Seeing that he disavows being political, how did he get into politics? In ’88, he was teaching history in Kent County. The course delved into politics, and he didn’t like the way Roy Dyson was doing things. At the last moment, he filled out the papers to challenge him. After all, he was teaching kids to get involved.
He lost, but not by much, then ran again. Then school teaching and painting houses in summer vacation were behind him; he was off to D.C. One can sense he misses teaching, but maybe not as much as house painting, a job where one can work and think at the same time.
He recalled the day he got the teaching job in Kent County. He was painting when far off he could see his wife Barbara driving faster than usual toward the house. He thought something had happened, then he feared he knew what it meant. There’d be no more house painting year ’round; he’d been hired to teach. He was right.
Previously, after he’d served in Vietnam and taken a shot in the gut, he had taught in Vermont and Idaho, and also did some painting. “Nothing better than being at the top of a ladder getting ready to putty and paint,” he says.
His Way
How does he get reelected and reelected while sometimes holding different views than his constituents? His philosophy: “People are more interested in information than in their own thoughts on an issue. People like to think. And I engage them in the process.”
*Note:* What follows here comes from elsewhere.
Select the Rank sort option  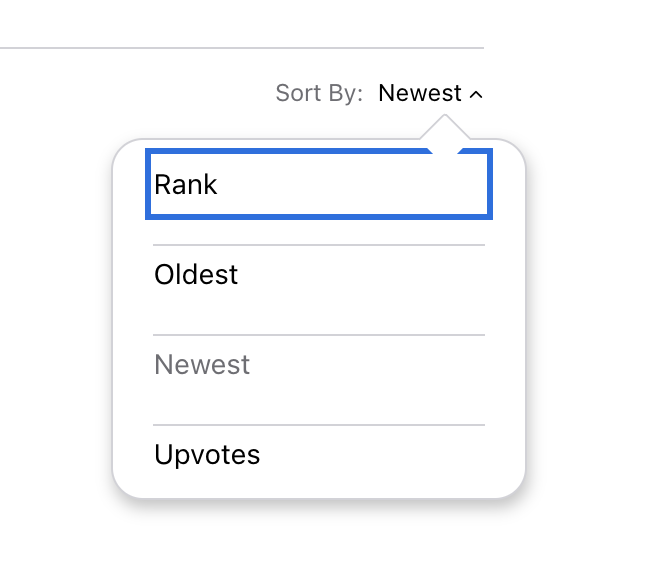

He’s concerned about global warming. He says in 800,000 years, there have been natural variations of gases and atmosphere. But in the past hundred there have been more changes than in the previous 10,000 years.
So why aren’t our leaders getting more involved?
“Pervasive ignorance and arrogance and dogma. People have got to know how to live with change.”
As for the Magnuson Act, Gilchrest and Saxton are on opposite sides. The act incorporates a National Oceanic and Atmospheric Administration program that sets a 10-year time frame for restoration of fishery stocks. Bottom line: some species appear not to be meeting that goal. That calls for cutbacks in the catching of some, such as flounder.
Fishermen, sports and commercial, want an exception, and Saxton is on their bandwagon. He’s their hero. Gilchrest’s position is that it’s an “environmental decision based on good biology. And there’s more than one way to skin a cat.”
His Way Out
Does he worry that such thinking can cost him a presumably safe seat in Washington? Apparently not. Besides, he says he hasn’t yet decided what to do with rest of his life. He got involved in little things like nature walks at a homeless shelter for mothers and disadvantaged children in Elkton; found it satisfying and rewarding.
There’s always teaching, also house painting up there on a ladder. And what better way to ponder human activity not compatible with nature’s design than paddling his own canoe?